A Justiça do Trabalho de Minas Gerais aumentou para R$ 45 mil a indenização por danos morais de um trabalhador que sofreu homofobia no ambiente de trabalho em uma empresa do setor alimentício. A decisão foi tomada pela Primeira Turma do Tribunal Regional do Trabalho de Minas Gerais (TRT-MG), que considerou a gravidade das ofensas e o caráter pedagógico da condenação.
O caso foi divulgado às vésperas do Dia Internacional do Orgulho LGBTQIA+, celebrado neste domingo (28).
Apelido fazia referência à mesa de sinuca
Segundo o processo, o trabalhador, que atuou como auxiliar de produção e posteriormente como operador de máquina, era alvo frequente de piadas e apelidos ofensivos relacionados a uma mesa de sinuca existente no espaço de convivência da empresa. Colegas e um superior associavam o nome do empregado a uma das “bocas” da mesa, considerada maior e que facilitaria a entrada das bolas, em uma referência pejorativa à orientação sexual do trabalhador.

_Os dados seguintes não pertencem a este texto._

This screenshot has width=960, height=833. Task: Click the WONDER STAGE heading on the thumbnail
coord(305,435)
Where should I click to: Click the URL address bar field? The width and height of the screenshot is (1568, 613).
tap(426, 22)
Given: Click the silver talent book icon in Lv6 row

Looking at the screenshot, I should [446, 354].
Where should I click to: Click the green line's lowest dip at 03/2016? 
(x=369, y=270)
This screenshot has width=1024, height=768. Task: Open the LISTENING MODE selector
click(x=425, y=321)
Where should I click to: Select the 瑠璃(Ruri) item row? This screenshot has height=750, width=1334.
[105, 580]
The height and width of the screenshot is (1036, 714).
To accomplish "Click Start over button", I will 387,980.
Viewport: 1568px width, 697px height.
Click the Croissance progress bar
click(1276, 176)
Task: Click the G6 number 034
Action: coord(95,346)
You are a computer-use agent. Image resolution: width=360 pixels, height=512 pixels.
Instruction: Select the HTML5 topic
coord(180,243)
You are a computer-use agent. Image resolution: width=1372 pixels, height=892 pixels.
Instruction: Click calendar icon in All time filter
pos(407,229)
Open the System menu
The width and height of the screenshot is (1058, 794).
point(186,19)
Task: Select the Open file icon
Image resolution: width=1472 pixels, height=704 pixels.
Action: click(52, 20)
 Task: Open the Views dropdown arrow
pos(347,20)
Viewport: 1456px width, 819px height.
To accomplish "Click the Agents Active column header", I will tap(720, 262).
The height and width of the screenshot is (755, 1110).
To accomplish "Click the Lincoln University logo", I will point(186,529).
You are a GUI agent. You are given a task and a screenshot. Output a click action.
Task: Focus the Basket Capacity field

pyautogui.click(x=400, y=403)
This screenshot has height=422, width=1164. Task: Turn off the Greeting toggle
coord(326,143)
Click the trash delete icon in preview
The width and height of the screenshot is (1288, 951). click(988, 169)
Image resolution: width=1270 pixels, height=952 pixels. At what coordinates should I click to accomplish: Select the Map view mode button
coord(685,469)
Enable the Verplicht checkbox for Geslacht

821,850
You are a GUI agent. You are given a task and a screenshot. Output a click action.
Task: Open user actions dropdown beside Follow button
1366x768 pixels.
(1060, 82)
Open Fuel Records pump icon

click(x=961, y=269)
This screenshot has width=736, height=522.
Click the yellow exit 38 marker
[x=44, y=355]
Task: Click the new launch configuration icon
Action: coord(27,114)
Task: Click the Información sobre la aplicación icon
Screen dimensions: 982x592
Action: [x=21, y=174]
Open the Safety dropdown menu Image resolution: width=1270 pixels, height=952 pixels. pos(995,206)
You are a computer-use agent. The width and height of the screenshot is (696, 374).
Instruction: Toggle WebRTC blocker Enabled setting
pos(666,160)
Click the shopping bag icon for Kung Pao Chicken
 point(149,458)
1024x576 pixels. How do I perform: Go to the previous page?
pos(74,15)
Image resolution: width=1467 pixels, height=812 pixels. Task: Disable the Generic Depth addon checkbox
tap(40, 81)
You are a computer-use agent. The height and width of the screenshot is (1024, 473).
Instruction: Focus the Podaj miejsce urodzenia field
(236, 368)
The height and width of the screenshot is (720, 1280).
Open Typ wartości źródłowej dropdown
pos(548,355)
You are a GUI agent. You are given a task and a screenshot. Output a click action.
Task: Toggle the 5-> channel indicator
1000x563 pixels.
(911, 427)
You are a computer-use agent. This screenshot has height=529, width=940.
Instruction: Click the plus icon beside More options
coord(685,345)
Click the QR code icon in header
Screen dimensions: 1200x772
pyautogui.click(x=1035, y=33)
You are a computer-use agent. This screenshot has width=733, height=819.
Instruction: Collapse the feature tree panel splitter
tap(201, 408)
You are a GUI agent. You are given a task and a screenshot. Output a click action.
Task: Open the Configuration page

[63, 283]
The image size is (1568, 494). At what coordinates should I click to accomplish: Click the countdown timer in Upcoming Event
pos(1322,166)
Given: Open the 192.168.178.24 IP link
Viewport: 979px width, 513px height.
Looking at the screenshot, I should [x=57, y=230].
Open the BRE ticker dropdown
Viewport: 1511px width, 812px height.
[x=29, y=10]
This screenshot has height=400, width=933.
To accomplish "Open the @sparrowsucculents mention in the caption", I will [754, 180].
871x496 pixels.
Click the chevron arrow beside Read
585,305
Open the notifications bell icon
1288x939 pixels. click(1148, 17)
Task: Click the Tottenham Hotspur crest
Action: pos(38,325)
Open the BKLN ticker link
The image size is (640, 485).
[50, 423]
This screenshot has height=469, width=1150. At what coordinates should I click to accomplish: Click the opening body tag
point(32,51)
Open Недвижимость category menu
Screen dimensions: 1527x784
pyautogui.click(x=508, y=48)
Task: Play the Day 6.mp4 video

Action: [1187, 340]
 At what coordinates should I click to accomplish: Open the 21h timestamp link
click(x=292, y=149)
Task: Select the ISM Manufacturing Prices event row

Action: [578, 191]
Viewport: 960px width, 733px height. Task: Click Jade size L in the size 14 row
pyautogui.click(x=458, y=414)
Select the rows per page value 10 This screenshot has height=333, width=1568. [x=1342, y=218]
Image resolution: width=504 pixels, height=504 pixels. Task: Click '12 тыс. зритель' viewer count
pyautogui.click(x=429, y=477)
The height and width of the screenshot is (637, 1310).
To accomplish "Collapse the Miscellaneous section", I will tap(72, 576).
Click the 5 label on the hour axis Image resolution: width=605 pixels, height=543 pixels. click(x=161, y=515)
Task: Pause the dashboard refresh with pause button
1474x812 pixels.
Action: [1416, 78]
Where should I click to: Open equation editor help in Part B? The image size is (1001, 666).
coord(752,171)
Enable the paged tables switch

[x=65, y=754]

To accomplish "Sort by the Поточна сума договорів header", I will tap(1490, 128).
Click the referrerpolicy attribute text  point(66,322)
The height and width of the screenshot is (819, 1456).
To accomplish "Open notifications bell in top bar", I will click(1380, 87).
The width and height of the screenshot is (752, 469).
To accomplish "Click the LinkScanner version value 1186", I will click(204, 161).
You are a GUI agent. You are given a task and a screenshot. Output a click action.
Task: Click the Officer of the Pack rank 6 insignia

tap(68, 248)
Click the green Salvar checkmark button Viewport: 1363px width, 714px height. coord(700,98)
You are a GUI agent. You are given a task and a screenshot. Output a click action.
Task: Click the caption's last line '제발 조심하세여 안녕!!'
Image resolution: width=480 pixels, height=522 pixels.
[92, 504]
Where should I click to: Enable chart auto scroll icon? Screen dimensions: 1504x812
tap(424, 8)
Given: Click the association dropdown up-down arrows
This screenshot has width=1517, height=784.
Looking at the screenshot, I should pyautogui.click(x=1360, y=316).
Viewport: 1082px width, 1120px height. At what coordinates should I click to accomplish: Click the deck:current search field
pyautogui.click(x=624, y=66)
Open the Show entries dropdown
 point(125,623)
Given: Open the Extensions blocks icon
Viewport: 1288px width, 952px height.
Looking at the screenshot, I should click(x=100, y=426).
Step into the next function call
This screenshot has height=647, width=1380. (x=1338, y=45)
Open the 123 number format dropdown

De acordo com testemunhas, as brincadeiras eram recorrentes, aconteciam diante de outros funcionários e provocavam constrangimento e sofrimento emocional.
Empresa negou discriminação
A empresa afirmou que não havia recebido qualquer denúncia formal sobre os episódios e sustentou que não existiam registros em canais internos que justificassem a adoção de medidas disciplinares. Em primeira instância, a Vara do Trabalho de Pará de Minas reconheceu a discriminação e fixou a indenização em R$ 7 mil.
O trabalhador recorreu da decisão, pedindo a revisão do valor.
TRT aumenta indenização para R$ 45 mil
Ao analisar o recurso, a juíza convocada Ângela Castilho Rogêdo Ribeiro ressaltou que práticas homofóbicas violam direitos fundamentais, como a dignidade da pessoa humana, a igualdade e a liberdade, sendo incompatíveis com os princípios constitucionais. Segundo a magistrada, mesmo quando praticadas de forma velada, atitudes discriminatórias configuram ato ilícito e não podem ser toleradas no ambiente de trabalho.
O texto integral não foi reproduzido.